Doing nothing is my favourite thing. I never wanted to do anything ever since I was born.
I procrastinate.
I procrastinate when I’m bored. The more bored I am, the more I procrastinate. I procrastinate until the world is about to end, until things shake up, until it starts boiling. I procrastinate until my life is in danger, until I’m walking at the edge of a savage mountain in the Himalaya.
Suddenly, everything is interesting. Suddenly, I do what I need to do and save worlds from falling apart.
All mangoes I eat make a detour through my heart. The heart wants what it wants.
I miss the cotton candy days.
The last snow was a little over a month ago and I miss it already. It’s so hot here this year. Mountain faces have turned almost snowless in just one month. Old people of Vashisht say they have never seen such April heat in their entire life.
Without these photographs, it’d have been difficult to imagine and revisit those magical days from memory alone. As if none of it happened, or as if I wasn’t here when it happened. As if my memory of it melted in the cruel April heat along with the snow from the mountains.

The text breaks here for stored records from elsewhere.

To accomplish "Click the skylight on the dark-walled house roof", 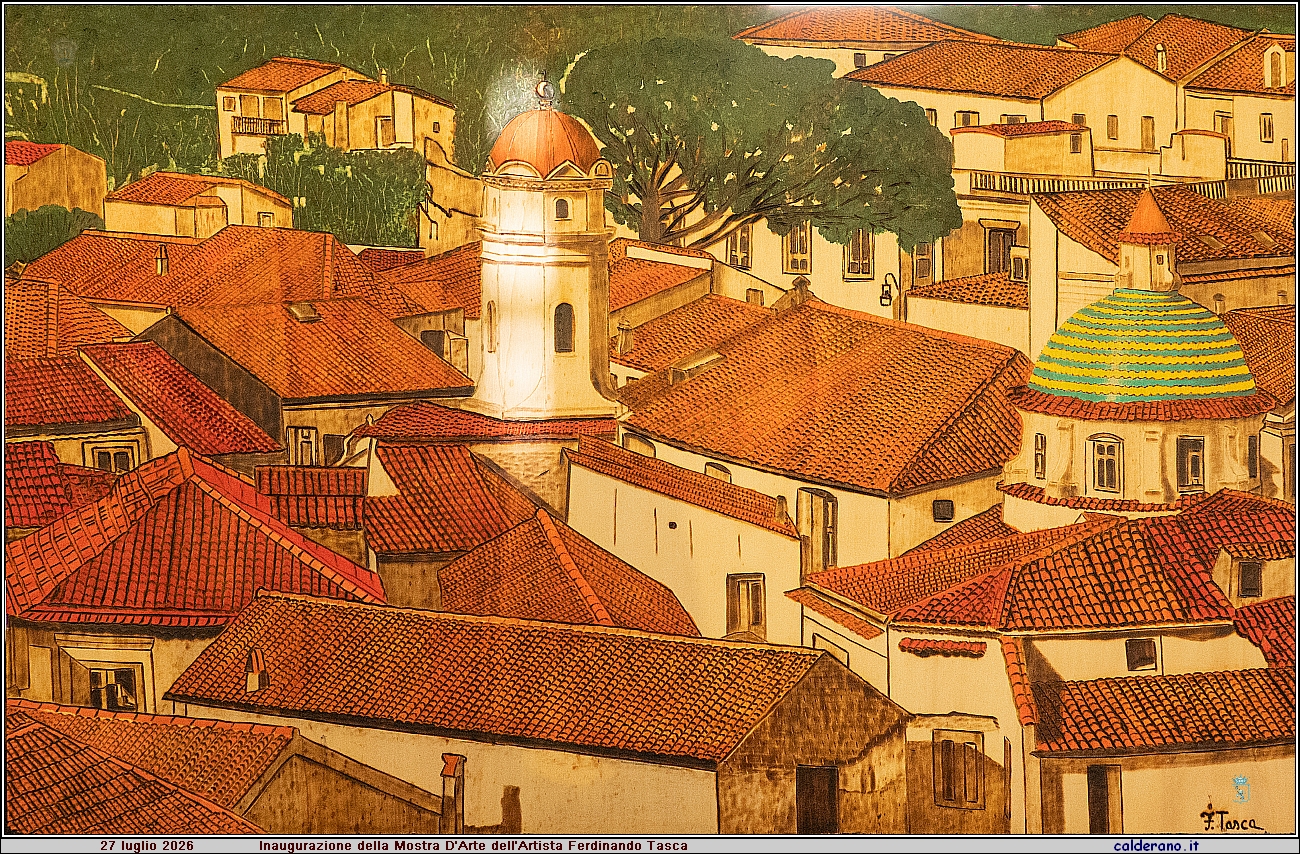I will [304, 311].
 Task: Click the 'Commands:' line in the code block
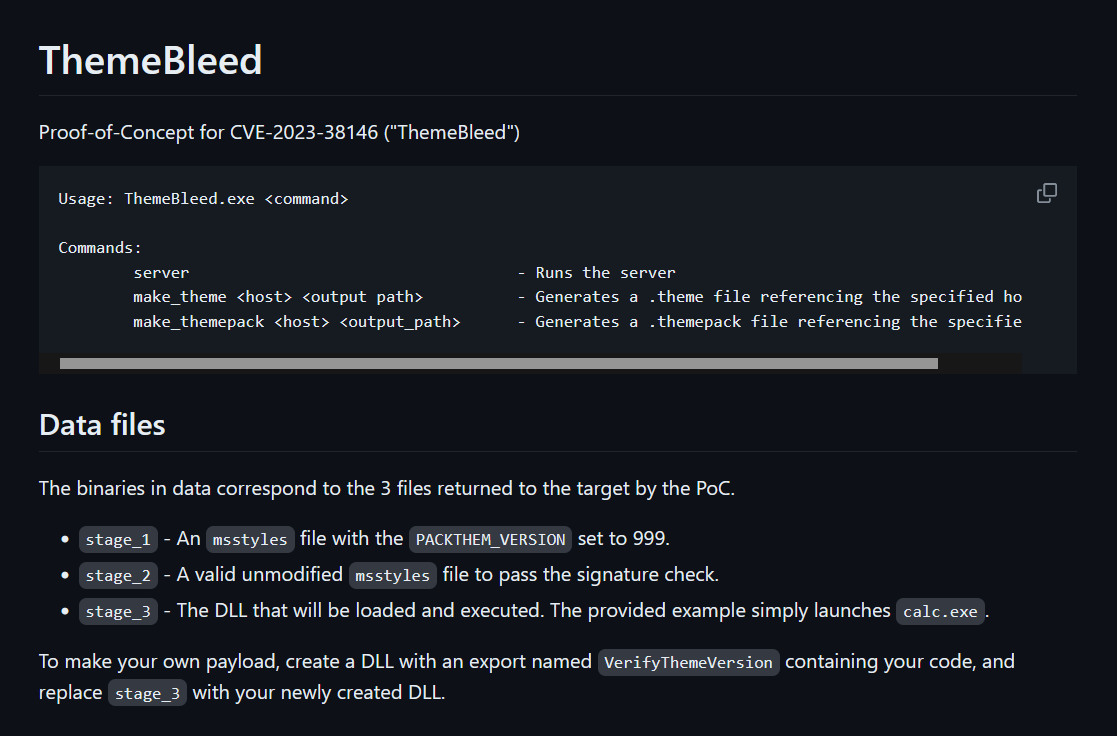(x=100, y=248)
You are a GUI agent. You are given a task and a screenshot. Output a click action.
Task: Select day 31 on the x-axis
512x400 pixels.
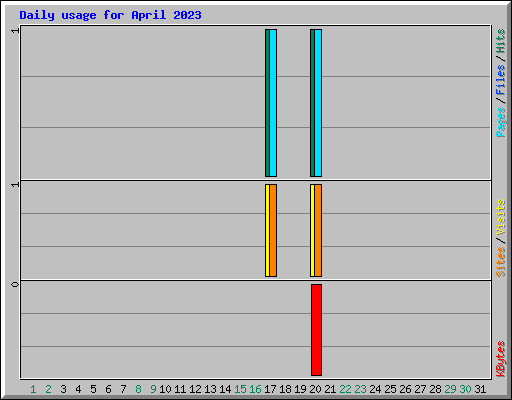pos(480,389)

I miss snow, the lovely, cotton candy days of snow everywhere that will not arrive again until December or January, depending on the mood of the clouds.
I deeply regret ever setting foot in cities, living that despicable life, a rat in the modern gutters, an incalculable loss of several precious years.
Time on my tongue.
From the porch where the sharp midday shadow divides the earth into two: my cool mud house against the inferno outside— from this porch, I throw my left hand out, on its own into the scorching light for five minutes, and it returns red all over as if beaten with a bamboo, and wet under my mechanical watch, HMT Janata Devanagari.
I remove the watch and lick the sweat off the wrist: it is salty with a hint of steel from the watch cover.
I may well have tasted time. I may well have learned Devanagari by heart.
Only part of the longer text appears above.